Le sourcier des réfugiés
Diplôme obtenu à l’UNIL : Licence en sciences économiques, mention management (2006), Hautes études commerciales.
Votre création
Son nom : Water Inception -> lien qui ne fonctionne plus en 2023.
L’aventure Water Inception sur Youtube – 6’13
Waterinception a deux missions principales: la première est de sensibiliser la population à la crise mondiale de l’eau; la deuxième est de mettre en avant les technologies innovantes pour aider des populations vulnérables à obtenir de l’eau potable en suffisance.
Votre idée
Je suis un fils de réfugiés, originaire du Vietnam, et suis né dans un camp de réfugiés à Kuala Lumpur, en Malaisie. J’ai eu la chance de grandir en Suisse, car selon le UNHCR, la durée moyenne de vie dans un camp de réfugiés est de 20 à 25 ans. Il s’en est fallu de peu que je vive toute mon enfance dans ce camp.
Quand j’ai découvert l’existence de machines qui produisent de l’eau à partir de l’humidité de l’air, il y a quelques mois, j’ai décidé d’aller visiter un camp de réfugiés au Liban pour me rendre compte des conditions de vie des gens. Ce camp comprend 147 réfugiés dont une centaine sont des enfants de moins de 13 ans.
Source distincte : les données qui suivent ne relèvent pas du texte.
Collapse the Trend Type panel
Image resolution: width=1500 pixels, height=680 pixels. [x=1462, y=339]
Leur plus grand problème est qu’ils reçoivent de l’eau non potable et qu’ils doivent acheter l’eau potable en bouteille. La plupart des réfugiés du camp n’ont pas de permis de travail et font des petits boulots au noir payés au lance-pierre voire pas du tout. Il est donc très coûteux de s’approvisionner en eau potable. Les enfants sont aussi condamnés à travailler pour aider leurs parents. Cette situation m’a beaucoup touché et je ne pouvais pas ne rien faire. J’ai donc décidé de monter une association pour récolter des fonds afin d’acheter un de ces générateurs d’eau atmosphérique et l’offrir aux réfugiés.
La machine pour laquelle nous avons levé plus de 25’000€ sur la plateforme IndieGoGo.com peut produire 400 litres d’eau par jour. Ce qui équivaut à 2,5 litres par personne pour les réfugiés du camp que j’ai visité et permettra de couvrir leur besoin journalier.
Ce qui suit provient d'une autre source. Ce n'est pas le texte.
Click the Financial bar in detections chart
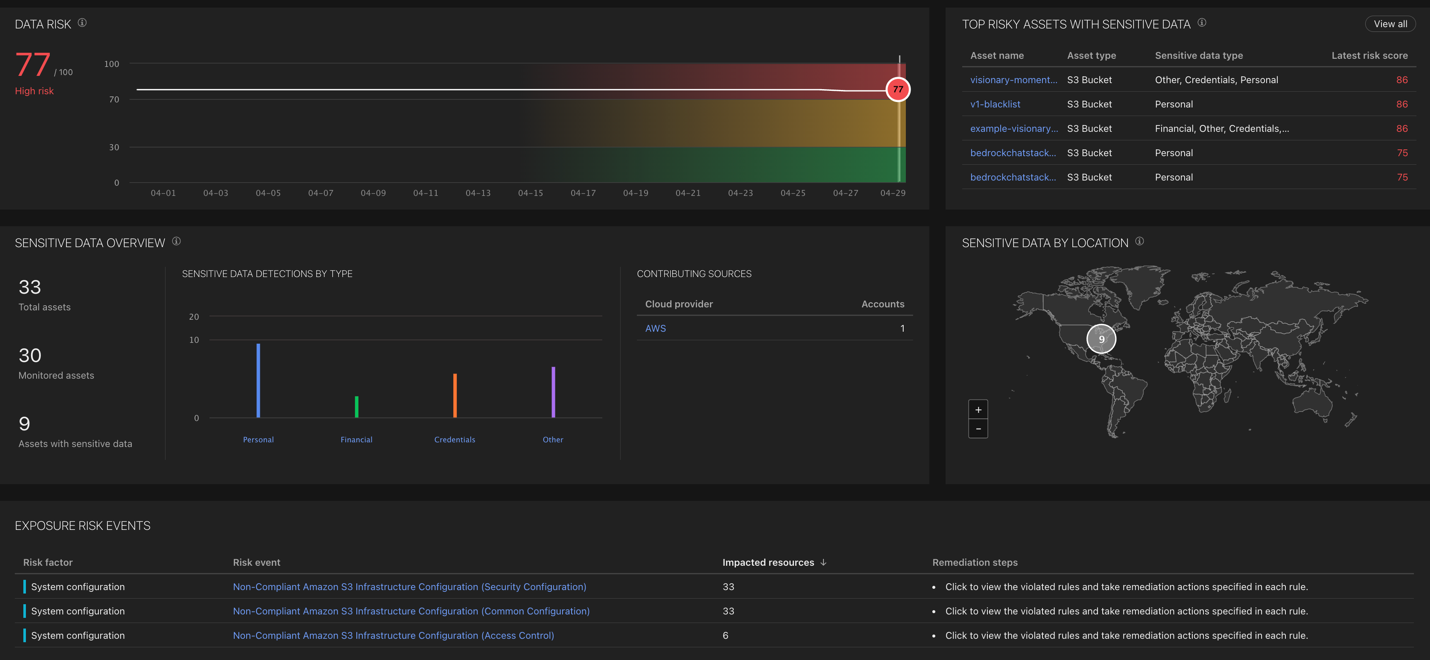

La machine sera alimentée par l’énergie solaire afin de limiter les dégâts en cas de coupure d’électricité. Si tout va bien, nous pourrons la livrer début septembre 2018. Rien n’est encore gagné car les gens sur le terrain me disent que le Liban est encore très corrompu, ce qui pourrait poser problème pour la suite. Toutefois, la municipalité est ouverte à ce projet, même si je n’ai pas encore de confirmation écrite.
Quelles sont vos motivations ?
Pour moi c’est de tendre vers mon « Ikigai ». L’ikigai est un concept japonais: Iki signifie « la vie » et Gaï, « la réalisation de ce que l’on attend, de ce que l’on espère ». Vivre en accord avec son Ikigai, c’est donc trouver sa raison d’être au monde.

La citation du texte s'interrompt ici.